JR牟岐線の徳島―牟岐間を結ぶ特急むろとが、JR四国の15日のダイヤ改定に伴い、姿を消した。ラストランとなった14日夜、徳島駅では多くの鉄道ファンらが最終列車を見送った。
むろとは国鉄時代の1962年、高徳、牟岐線の準急として誕生。愛称の由来は、かつて国鉄として、牟岐から室戸(高知県)を経由して後免(同)まで結ぶ四国東部循環線の計画があったことにちなんだとみられる。

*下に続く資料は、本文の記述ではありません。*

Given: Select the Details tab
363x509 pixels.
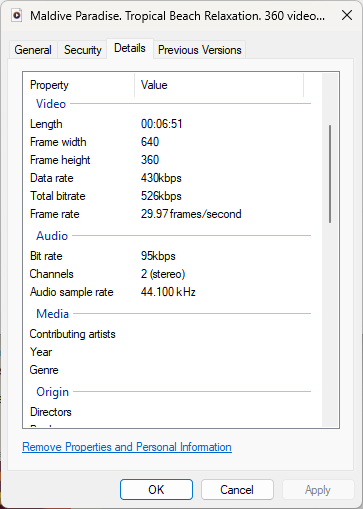Looking at the screenshot, I should click(x=130, y=48).
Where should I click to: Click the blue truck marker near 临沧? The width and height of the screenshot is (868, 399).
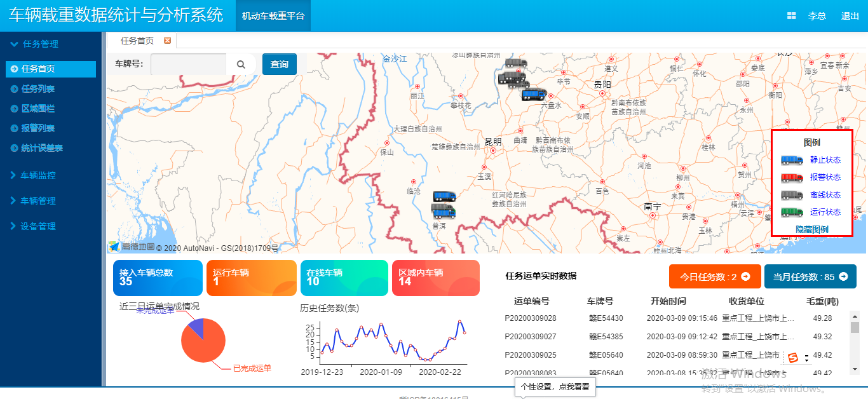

66年には急行に格上げされたが、JR四国発足翌年の88年に他の急行に統合され、一度は姿を消した。99年に牟岐線を走る特急として復活した。最盛期の2006~12年には徳島―牟岐・阿南間に計5往復運行された。
しかし、利用客の減少で便数は減り、徳島―牟岐間に最後に残った1往復は徳島方面への通勤客向けに運行していた。それでも24年4月の平日1便平均の利用客は阿南―牟岐間が10人程度、徳島―阿南間は20~40人程度にとどまっていた。むろとの廃止によって、牟岐線を走る定期の特急列車はなくなった。
この日夜、徳島駅では多くの鉄道ファンらが、入線したむろと1号を撮影。午後7時33分、三谷道弘駅長の出発合図で発車した。
母親と訪れた徳島市の小学校1年生伊勢敢太さん(7)は「国鉄色の緑のラインが好きだった。乗ったことがあるので、なくなるのはちょっと悲しい」と話していた。兵庫県丹波篠山市から訪れた団体職員稲岡大晟さん(23)は「夕べ海南に泊まって朝の2号に乗ってきました。1号は指定券が取れたので、最後の旅を楽しんできます」と話し、列車に乗り込んだ。
同社はダイヤ改定で、岡山に直通するうずしおを廃止するほか、徳島線の剣山、土讃線のしまんとなど特急11本を減らす。一方で、予讃、土讃、予土など各線に毎時決まった時間に発車する「パターンダイヤ」を導入・拡大し、利便性の向上を図る。